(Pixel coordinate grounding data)
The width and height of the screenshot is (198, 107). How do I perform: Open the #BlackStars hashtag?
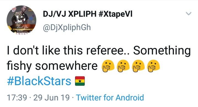tap(39, 81)
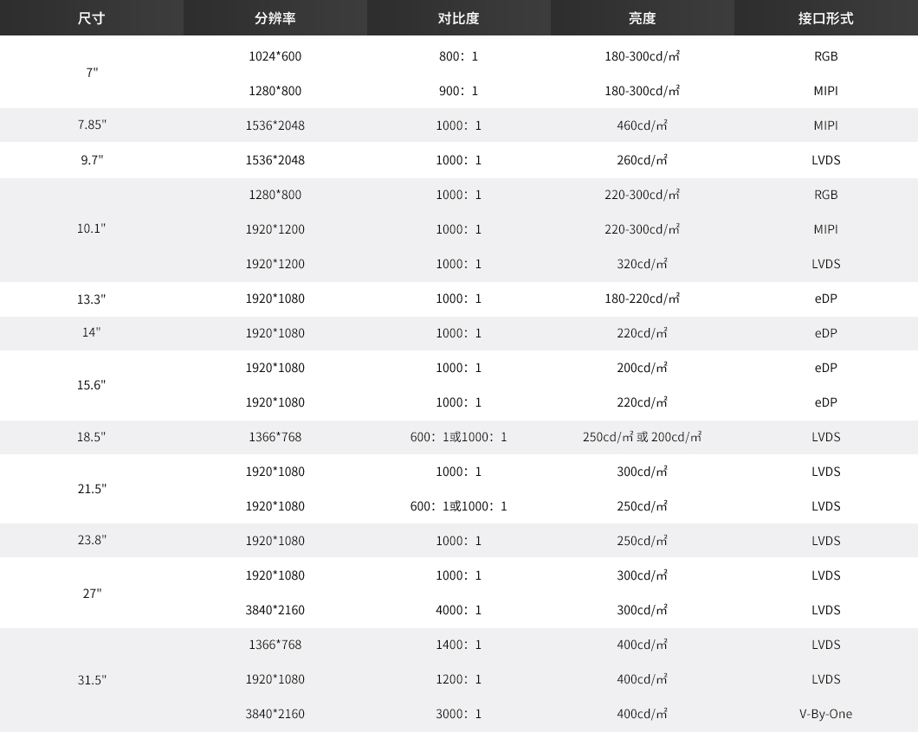Click the 1400:1 contrast cell
The width and height of the screenshot is (918, 732).
click(x=458, y=645)
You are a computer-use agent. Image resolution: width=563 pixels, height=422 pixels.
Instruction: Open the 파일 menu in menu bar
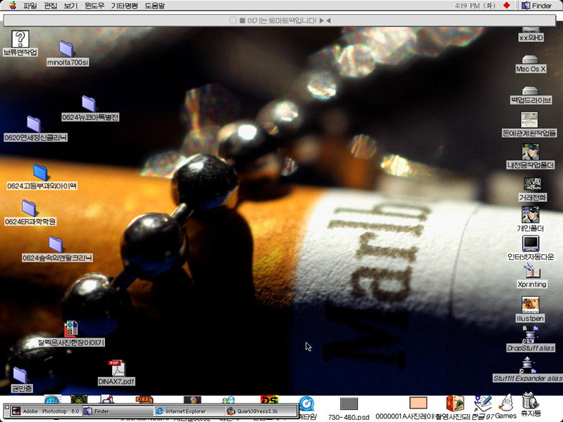pos(30,6)
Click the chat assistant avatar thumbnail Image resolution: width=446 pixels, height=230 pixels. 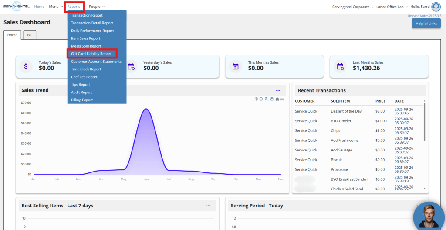(x=429, y=216)
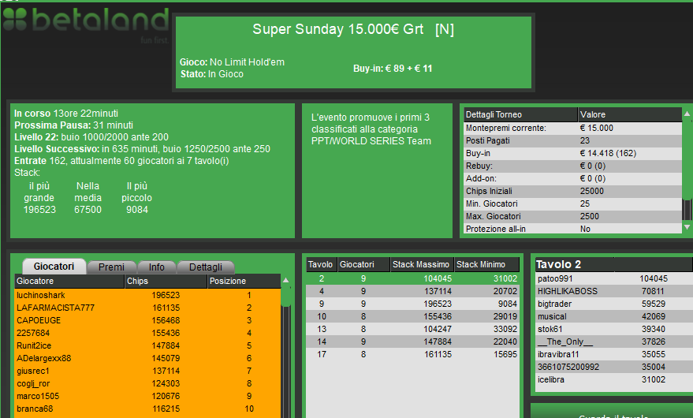Switch to the Premi tab
The height and width of the screenshot is (418, 693).
tap(111, 267)
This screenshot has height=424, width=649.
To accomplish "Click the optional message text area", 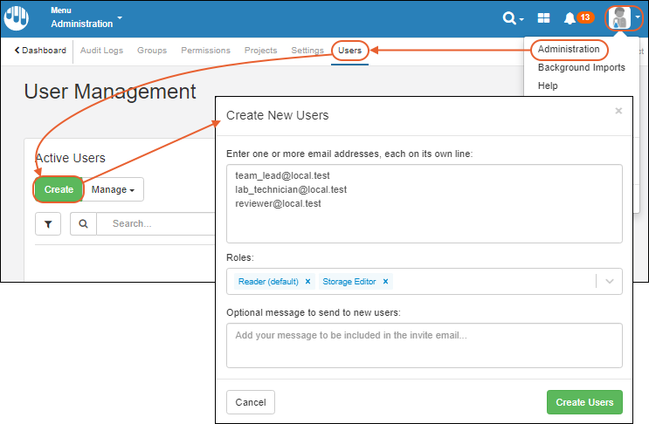I will (424, 345).
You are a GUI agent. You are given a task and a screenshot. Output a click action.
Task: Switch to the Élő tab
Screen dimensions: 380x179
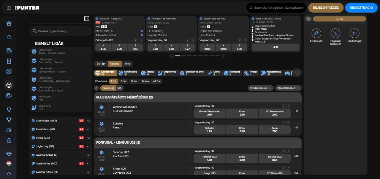tap(101, 64)
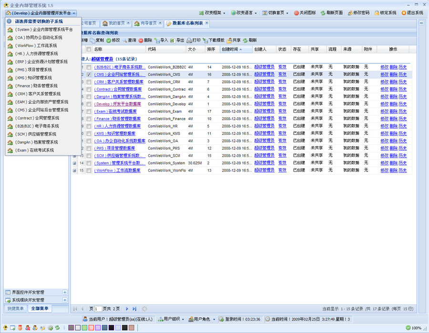The height and width of the screenshot is (333, 429).
Task: Open the (Exam) 在线考试数据库 link
Action: click(115, 111)
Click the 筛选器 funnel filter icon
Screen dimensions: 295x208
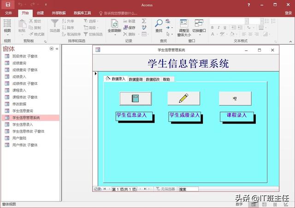54,24
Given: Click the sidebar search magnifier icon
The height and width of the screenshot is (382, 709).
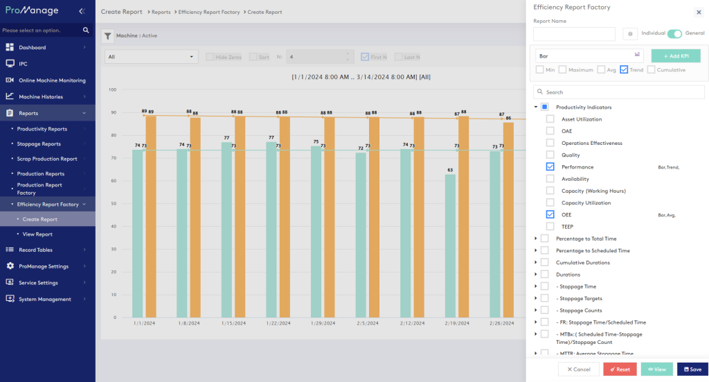Looking at the screenshot, I should (x=86, y=31).
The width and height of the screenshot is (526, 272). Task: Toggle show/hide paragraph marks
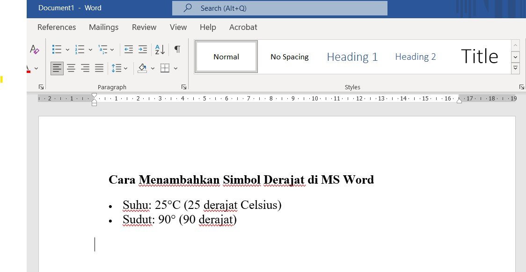click(177, 50)
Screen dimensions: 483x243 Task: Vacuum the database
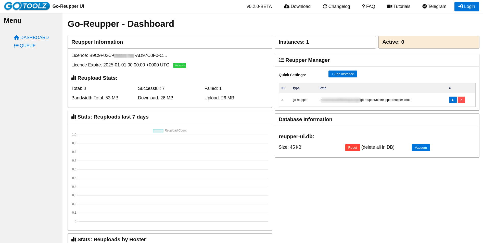[421, 148]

**TASK STATEMENT:**
Which of the lines in the data hold the string "agent"? Report each of them by copying it.

**SOLUTION TO THIS TASK:**
You are a computer-use agent. Image resolution: width=563 pixels, height=422 pixels.
You are a GUI agent. You are given a task and a screenshot. Output a click action.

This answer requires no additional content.